Mark Paul - Databricks

Mark Paul

Engineering Manager, Healthdirect Australia

Mark Paul has 15 years experience in large scale software development. Having worked in frontend, backend, data engineering and architecture roles he has gained practical knowledge on how to build distributed software solutions that scale. He currently works for HealthDirect (An Australian Government agency), solving complex data quality issues in the Public Health space.
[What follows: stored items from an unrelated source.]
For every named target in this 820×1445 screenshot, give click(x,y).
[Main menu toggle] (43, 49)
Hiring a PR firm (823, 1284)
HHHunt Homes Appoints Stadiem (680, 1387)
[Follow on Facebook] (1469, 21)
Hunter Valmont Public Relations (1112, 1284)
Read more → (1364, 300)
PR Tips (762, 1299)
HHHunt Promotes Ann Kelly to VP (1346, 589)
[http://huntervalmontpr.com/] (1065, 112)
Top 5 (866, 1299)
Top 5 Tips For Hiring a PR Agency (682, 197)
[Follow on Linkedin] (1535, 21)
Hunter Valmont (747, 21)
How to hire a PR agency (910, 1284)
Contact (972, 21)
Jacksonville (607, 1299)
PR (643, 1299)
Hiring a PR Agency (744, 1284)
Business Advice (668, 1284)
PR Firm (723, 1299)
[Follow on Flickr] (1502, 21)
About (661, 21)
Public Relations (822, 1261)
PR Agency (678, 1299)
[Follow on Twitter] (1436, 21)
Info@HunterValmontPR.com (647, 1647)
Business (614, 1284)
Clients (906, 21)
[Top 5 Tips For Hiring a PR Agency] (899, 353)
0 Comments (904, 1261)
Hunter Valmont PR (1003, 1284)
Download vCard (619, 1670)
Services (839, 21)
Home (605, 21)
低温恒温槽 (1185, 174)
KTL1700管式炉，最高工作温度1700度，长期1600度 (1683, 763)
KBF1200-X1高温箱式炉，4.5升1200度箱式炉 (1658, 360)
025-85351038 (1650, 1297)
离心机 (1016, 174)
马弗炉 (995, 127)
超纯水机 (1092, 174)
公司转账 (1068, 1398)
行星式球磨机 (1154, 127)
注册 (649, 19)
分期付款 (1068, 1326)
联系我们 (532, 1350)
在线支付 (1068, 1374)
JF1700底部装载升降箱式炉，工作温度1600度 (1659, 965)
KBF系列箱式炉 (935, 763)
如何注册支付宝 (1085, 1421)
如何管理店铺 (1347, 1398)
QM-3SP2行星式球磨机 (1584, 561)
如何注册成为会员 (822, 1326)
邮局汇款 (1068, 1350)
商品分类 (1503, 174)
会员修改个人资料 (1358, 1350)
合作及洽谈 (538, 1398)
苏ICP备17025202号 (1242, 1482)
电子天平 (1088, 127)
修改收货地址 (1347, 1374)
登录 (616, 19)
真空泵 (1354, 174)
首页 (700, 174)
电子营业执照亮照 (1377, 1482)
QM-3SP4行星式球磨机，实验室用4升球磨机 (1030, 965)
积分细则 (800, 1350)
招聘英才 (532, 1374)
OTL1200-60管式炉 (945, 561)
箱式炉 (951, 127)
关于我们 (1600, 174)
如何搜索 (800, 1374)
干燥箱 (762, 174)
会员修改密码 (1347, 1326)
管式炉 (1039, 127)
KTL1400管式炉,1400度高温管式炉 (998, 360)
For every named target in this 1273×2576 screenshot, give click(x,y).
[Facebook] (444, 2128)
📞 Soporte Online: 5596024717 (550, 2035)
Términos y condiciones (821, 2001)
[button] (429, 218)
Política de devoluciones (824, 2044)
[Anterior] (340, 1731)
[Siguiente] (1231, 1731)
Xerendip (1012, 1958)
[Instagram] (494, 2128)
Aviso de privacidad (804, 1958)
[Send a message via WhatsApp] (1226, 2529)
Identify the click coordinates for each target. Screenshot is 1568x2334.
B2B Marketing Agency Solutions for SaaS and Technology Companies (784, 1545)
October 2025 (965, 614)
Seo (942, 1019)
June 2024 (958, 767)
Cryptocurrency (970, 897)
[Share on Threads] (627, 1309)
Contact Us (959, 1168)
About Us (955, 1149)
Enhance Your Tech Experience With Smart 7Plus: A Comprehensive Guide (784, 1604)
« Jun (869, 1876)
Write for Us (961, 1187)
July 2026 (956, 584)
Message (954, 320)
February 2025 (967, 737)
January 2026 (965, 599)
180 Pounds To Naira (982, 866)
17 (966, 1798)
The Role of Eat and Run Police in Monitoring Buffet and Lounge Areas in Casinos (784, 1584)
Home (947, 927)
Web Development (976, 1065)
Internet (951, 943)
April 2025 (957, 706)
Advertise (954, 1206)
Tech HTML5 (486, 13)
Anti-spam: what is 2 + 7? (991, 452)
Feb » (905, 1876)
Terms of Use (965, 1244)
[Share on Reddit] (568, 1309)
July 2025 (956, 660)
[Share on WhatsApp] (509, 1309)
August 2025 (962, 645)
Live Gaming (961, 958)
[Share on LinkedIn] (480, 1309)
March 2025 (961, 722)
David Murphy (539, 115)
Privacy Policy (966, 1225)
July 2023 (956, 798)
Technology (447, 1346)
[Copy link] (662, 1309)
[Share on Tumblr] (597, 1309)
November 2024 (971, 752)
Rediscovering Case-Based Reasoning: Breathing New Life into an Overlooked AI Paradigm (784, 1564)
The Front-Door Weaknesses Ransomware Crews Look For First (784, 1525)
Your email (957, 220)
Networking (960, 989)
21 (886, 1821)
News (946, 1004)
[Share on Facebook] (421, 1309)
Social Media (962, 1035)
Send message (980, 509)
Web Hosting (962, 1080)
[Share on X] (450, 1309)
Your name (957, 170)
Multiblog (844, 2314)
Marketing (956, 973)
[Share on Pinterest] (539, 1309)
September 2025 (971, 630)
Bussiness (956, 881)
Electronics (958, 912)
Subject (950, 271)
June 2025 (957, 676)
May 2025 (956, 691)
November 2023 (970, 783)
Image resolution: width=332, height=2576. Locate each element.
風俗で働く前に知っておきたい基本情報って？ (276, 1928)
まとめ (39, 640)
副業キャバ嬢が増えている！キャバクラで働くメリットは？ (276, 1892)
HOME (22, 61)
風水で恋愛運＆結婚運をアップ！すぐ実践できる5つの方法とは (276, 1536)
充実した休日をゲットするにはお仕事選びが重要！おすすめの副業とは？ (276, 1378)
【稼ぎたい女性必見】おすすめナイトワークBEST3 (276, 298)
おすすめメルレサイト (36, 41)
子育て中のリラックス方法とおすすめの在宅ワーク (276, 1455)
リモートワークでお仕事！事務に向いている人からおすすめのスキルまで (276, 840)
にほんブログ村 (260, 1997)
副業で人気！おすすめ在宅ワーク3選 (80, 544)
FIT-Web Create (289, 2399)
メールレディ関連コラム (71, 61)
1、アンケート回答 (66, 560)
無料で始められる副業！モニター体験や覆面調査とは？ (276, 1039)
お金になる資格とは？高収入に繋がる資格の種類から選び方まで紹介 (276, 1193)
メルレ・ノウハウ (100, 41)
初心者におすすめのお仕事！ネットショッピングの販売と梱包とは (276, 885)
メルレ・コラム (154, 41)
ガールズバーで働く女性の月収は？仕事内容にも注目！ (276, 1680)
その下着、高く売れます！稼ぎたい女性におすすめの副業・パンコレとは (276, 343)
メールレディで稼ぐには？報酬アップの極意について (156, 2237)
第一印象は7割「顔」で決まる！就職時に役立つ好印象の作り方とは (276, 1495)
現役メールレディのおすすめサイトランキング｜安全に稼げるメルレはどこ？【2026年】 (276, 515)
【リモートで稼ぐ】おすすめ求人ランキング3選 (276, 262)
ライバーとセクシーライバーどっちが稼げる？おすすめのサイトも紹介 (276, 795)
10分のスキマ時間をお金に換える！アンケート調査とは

How Australia’s National Health Services Directory Built a Federated Data Platform using Databricks Delta Lake and Spark Structured StreamingSummit 2020

In a continuation of a talk titled 'How Australia's National Health Services Directory (NHSD) Improved Data Quality, Reliability, and Integrity with Databricks Delta Lake and Structured Streaming' given by our Solution Architect at the Spark Summit 2019 - We hope to present how the NHSD implemented a 'Federated Data Platform' that ingests data from multiple sources (such as Authoritative System of Record, commercial vendors etc. ) and performs data operations like validation, matching, merging, and versioning whilst generating and maintaining comprehensive data lineage, attribution and provenance in a quest to continually improve data quality, governance and completeness. We will also cover how we currently 'rank' (promote/demote) input data sources based on manual audit outcomes and how we intend to use machine learning to achieve auto classification of preferred data sources (in the event multiple sources compete to update the same data attributes). We intend to show code snippets to demonstrate key features and functionality of our platform.